Pero cuando desde una posición política específica, individual o colectiva, se justifica el uso de cualquier medio de acción para lograr objetivos de Estado, como el cambio de gobierno o de sistema político, se abandona el campo democrático, con graves consecuencias para el funcionamiento de la sociedad. Poniéndose así de lado toda consideración ética de la acción política, fuente que garantiza su civilidad.
Todo el sistema se exacerba si ese medio político utilizado, con más énfasis y difusión, es el terrorismo. Sea éste de cualquier origen, signo o naturaleza. Esto hay que ratificarlo: todo acto terrorista es despreciable, y es imperioso condenarlo sin vacilación, porque no existe un terrorismo bueno y un terrorismo malo. Si se afirma lo contrario entonces se es partidario del terrorismo, a secas, y se abandona ipso facto toda convicción democrática, por más que se haga un discurso que pretenda ocultarlo. Es imposible ser demócrata y terrorista a la vez.

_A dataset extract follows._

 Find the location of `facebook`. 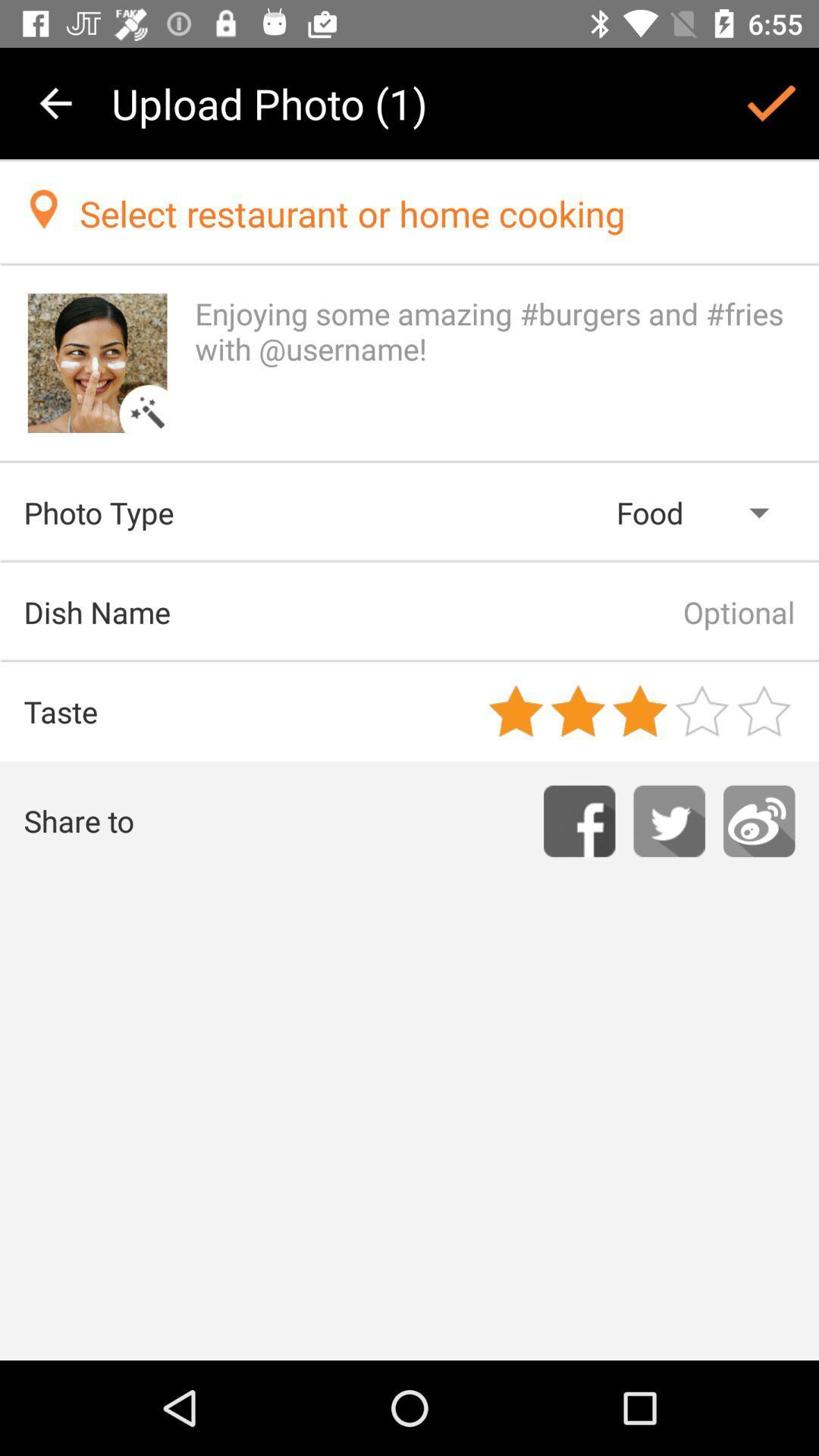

Por definición el terrorismo apela al uso de la violencia sistemática con objetivos políticos (Romero y Romero, 1994). Porque tiene por objeto crear un clima de miedo en la población (Miller, 1989). A este mismo tenor afirma Pérez Campos (1998) que “La violencia es la utilización ilegal de la fuerza y el terror para lograr fines políticos” (el subrayado es mío). Ha de agregarse que cuando la violencia política es generalizada conduce directamente a la ruptura de las relaciones políticas mediadoras de la vida común en sociedad. En esta situación derivada se imponen por tanto formas de relaciones de fuerza, allí desaparece todo orden basado en la convivencia social e institucional, que pudiera existir y que deberá prevalecer, aún en condiciones de máxima tensión o de un frágil equilibrio sociopolítico.

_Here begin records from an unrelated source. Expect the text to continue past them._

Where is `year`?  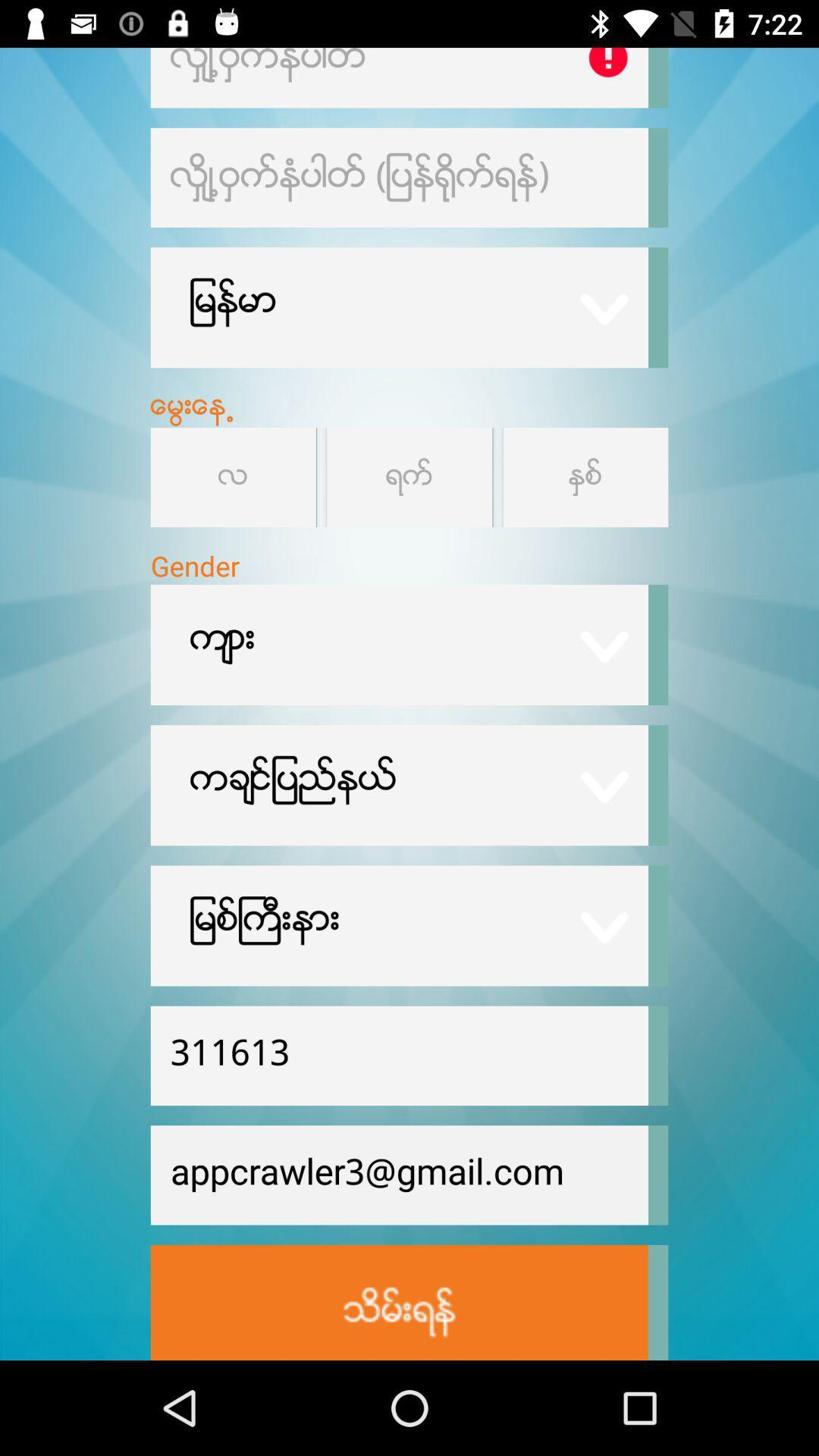
year is located at coordinates (585, 476).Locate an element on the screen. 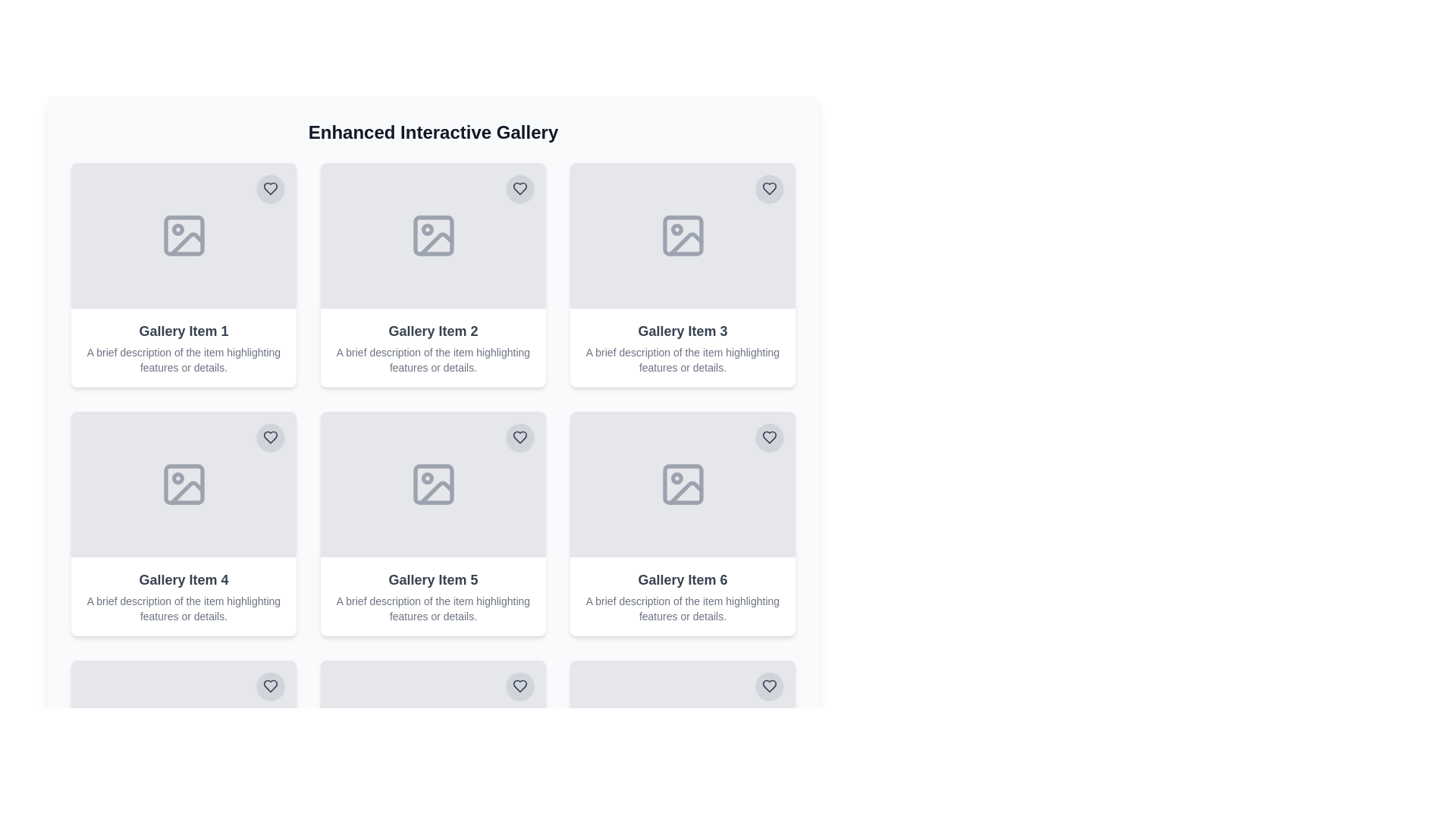 This screenshot has height=819, width=1456. the 'Gallery Item 6' Card component with a light gray background and a heart icon in the top-right corner is located at coordinates (682, 485).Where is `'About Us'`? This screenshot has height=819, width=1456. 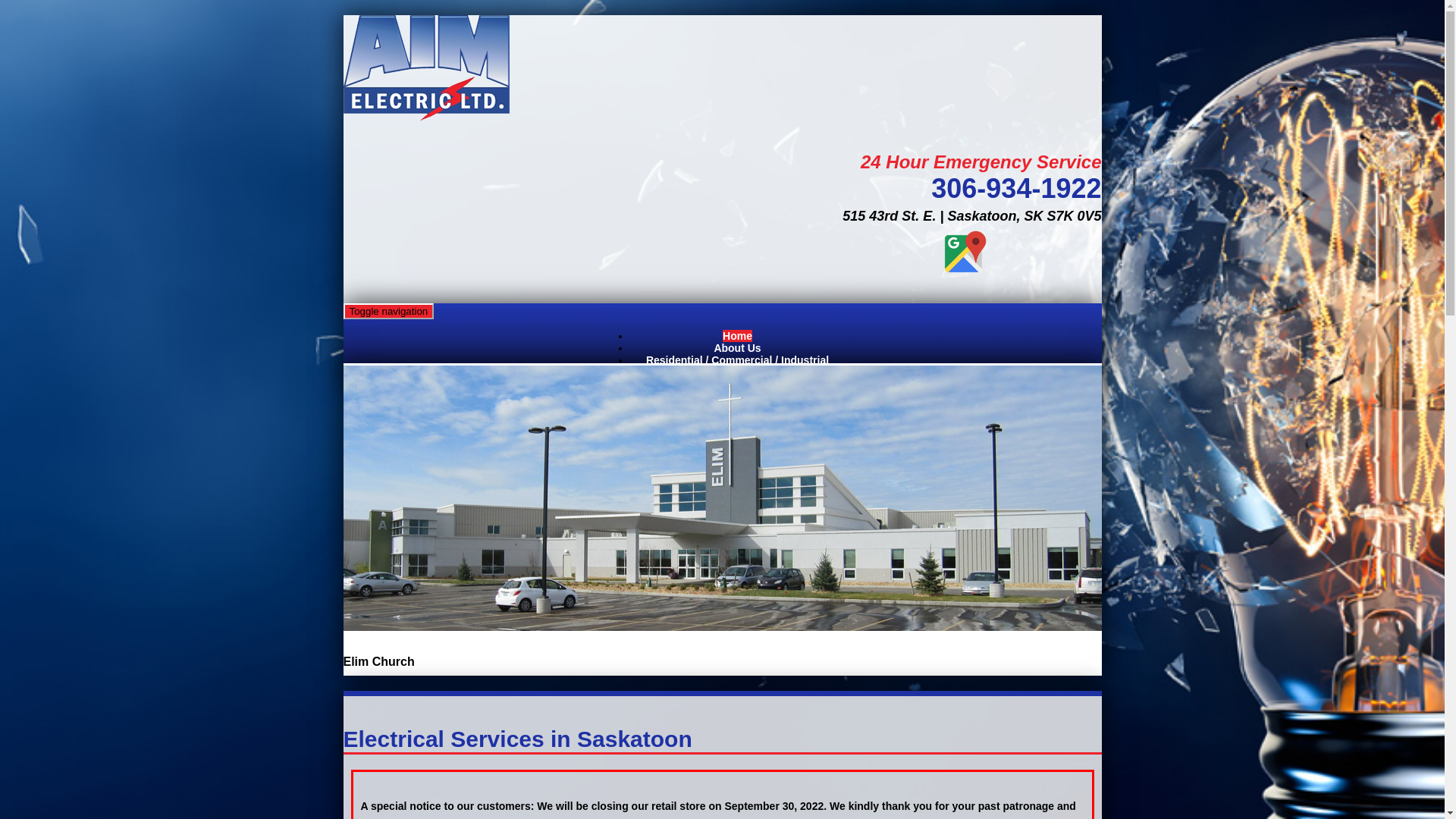
'About Us' is located at coordinates (712, 348).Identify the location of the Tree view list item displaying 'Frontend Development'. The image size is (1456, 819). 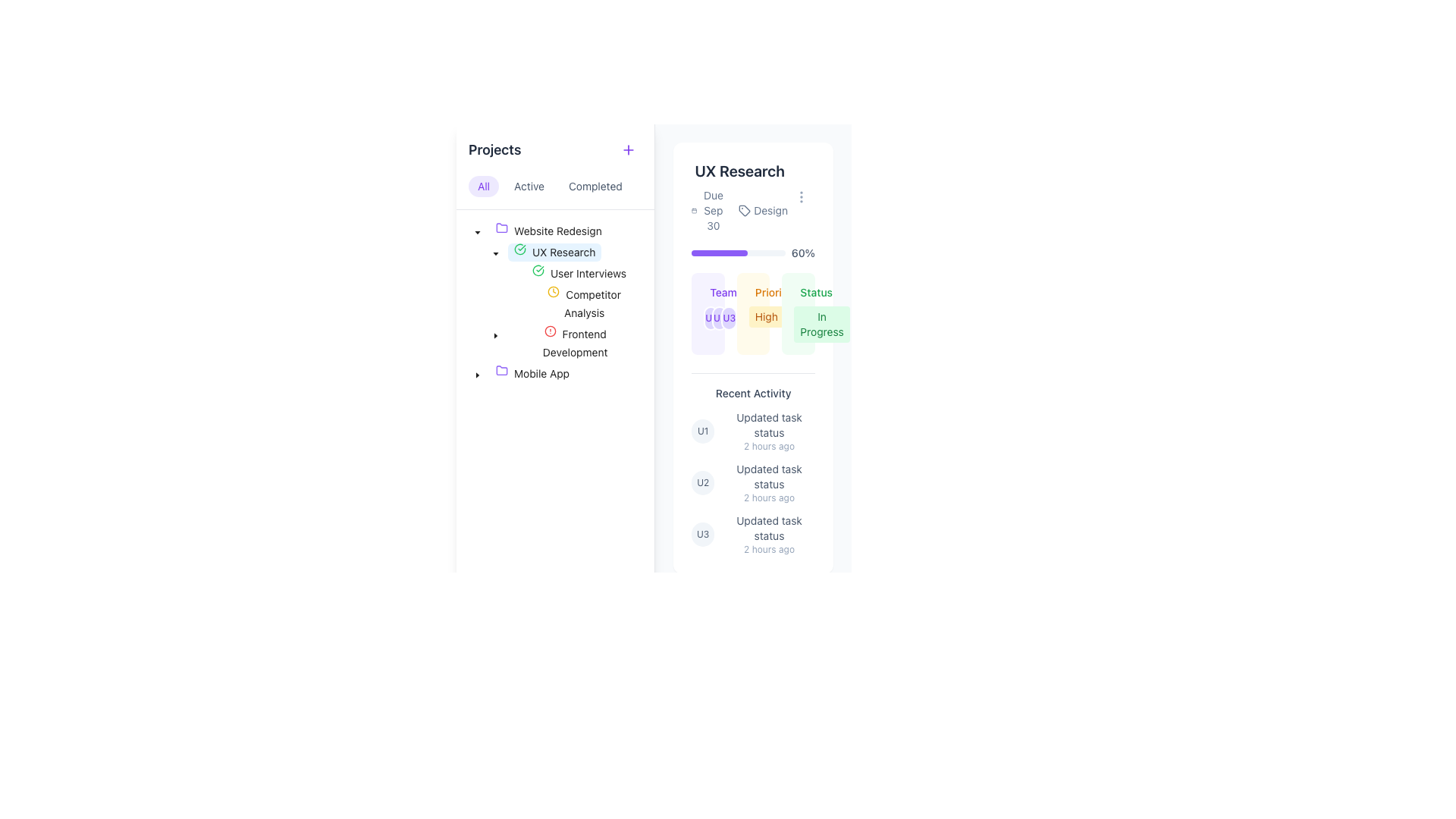
(554, 343).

Es terminantemente indigno de la condición humana hacer un festín a propósito de la perpetración de actos terroristas, independientemente de la contabilidad de víctimas provocadas; resulta peor aún burlarse de las víctimas y banalizar las graves consecuencias de un atentado ¿Cómo se calificaría a alguien que después de los atentados terroristas perpetrados contra las Torres Gemelas en Nueva York el 11S, o contra el semanario satírico “Charlie Hebdo”, de París, el año 2015, o contra la asociación religiosa de la AMIA, en Argentina, durante 1994, por nombrar algunos eventos de repercusiones mundiales, aquel haya realizado comentarios de burla ante la tragedia y además los haya publicado para rematar la estupidez? ¿Qué es más grave, el acto criminal perpetrado por los autores del terror o el público (como masa morbosa) que lo aplaude abierta o solapadamente?
Hablando de morbo, algo insólito está ocurriendo ante todos en Venezuela ahora. Un atentado terrorista (tan terrorista y vil como los arriba recordados que todos repudiamos) se ha ejecutado contra el ciudadano presidente venezolano Nicolás Maduro, el alto gobierno y el público presente en la avenida Bolívar de Caracas, transmitido en cadena de televisión, en directo para el país. Apenas ocurrido el evento, una porción nada despreciable de la población opositora mostró sin pudor alguno múltiples mensajes de celebración, con entusiasmo superlativo, agravando la inusitada manifestación porque se expresaba lamentación por lo fallido de la agresión, al no perpetrarse el magnicidio planificado. Estas muestras jubilosas resultan desconcertantemente insólitas porque, entre otras razones, esas mismas voces del lado opositor sostienen, como lo sabemos, por todos los medios, un discurso imperioso acerca de la necesidad de provocar un cambio de régimen “ya”, porque a éste se le caracteriza como antidemocrático, ilegítimo, antipopular, autoritario, y de estar al servicio de una élite político-partidista, descalificada por “embrutecida”, “violenta”, “primitiva”...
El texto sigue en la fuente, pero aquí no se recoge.